Despite the excess of digital media technology, accessibility is still an issue for people with disabilities. Unfortunately, the Internet is not free, and for some, particularly those who have limited income, live in group homes, or rely on public supports and services, luxuries such as the Internet are easily considered an unnecessary expense. …
While access to technology is getting better, it is important to recognize that for many people there are still very real limitations—institutionalization and poverty being chief among them. Until these social constraints are sufficiently addressed, people with disabilities will continue to be disproportionately deprived of the tools, services, and technologies that able-bodied citizens enjoy and often take for granted.
That said, … Project Citizenship can take advantage of the benefits offered by the Internet by easily sharing stories of engaged citizenship with new and diverse audiences around the world.
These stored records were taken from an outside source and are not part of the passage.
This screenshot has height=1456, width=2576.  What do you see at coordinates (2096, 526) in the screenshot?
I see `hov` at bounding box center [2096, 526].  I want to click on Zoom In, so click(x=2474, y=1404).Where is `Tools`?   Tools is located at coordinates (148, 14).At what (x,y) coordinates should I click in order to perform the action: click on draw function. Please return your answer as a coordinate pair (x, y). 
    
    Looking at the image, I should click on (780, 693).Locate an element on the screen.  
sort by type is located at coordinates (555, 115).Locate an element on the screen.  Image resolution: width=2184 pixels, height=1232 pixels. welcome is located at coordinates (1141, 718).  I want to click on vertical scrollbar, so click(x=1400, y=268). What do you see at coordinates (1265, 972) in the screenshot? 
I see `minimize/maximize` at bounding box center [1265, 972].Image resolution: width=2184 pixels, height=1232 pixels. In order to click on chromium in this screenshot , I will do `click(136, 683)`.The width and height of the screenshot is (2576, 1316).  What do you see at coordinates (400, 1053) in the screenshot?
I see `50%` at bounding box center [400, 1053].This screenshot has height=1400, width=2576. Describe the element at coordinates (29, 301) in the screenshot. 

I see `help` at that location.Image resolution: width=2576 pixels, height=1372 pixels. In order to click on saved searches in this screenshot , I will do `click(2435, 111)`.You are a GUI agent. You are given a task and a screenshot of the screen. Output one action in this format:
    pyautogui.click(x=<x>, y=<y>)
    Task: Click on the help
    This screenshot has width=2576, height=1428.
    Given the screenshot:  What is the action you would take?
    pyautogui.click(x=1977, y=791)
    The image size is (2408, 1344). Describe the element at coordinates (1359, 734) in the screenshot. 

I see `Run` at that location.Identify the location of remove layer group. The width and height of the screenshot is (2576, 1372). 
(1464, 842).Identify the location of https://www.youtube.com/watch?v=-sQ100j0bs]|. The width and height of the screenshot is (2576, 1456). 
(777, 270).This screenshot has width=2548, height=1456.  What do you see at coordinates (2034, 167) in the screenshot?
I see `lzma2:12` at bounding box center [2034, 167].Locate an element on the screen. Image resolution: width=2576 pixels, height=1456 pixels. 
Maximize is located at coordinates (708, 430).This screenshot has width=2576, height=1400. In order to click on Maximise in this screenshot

While there is room for improvement, the video format of citizenship stories offers a significant opportunity for people with disabilities to interact and engage with others like never before.
Videos and Pictures Make Stories More Accessible
Another finding I would like to highlight concerns literacy. To be blunt, presenting stories in an audiovisual medium is important for Project Citizenship because the majority of people SKILLS supports cannot read or write. … If citizenship stories were created in solely written form, many people could never read them, access them, or understand them.
When I asked Debbie Reid, SKILLS’s senior manager, why the project decided to use art and film as the most common medium to tell citizenship stories, she quickly identified literacy as a leading factor: … “[M]any people with disabilities can’t read, and if we hold power over people by telling stories about their lives in written form, in ways they have no access to, it’s an entirely un-collaborative and often oppressive thing to do. … [Video is] a universal language. It’s accessible to people who have really limited cognitive capacity.”
In essence, creating a written story would cut many people with disabilities off from the production (and consumption) of their own representation. In a project that seeks inclusion and collaboration, using a form that fundamentally excludes people with cognitive impairments is not only missing the point, it would only work to reinforce the oppressive power relations the project is tasked with dismantling.
To summarize, the expressive qualities, accessibility, and predominantly non-written form make short videos excellent tools for creating and sharing the stories of engaged citizenship. Using short video, people with disabilities can collaborate and participate in the creation of their stories, access them once they are made, and share their contributions with a larger, global audience. As audience members, we are shown new possibilities of citizenship and gain access to the personal worlds of others through expressive means. That’s what stories and images can do; they can help us imagine a more inclusive and accepting world with people with disabilities. Imagination is the first step on our journey to social change.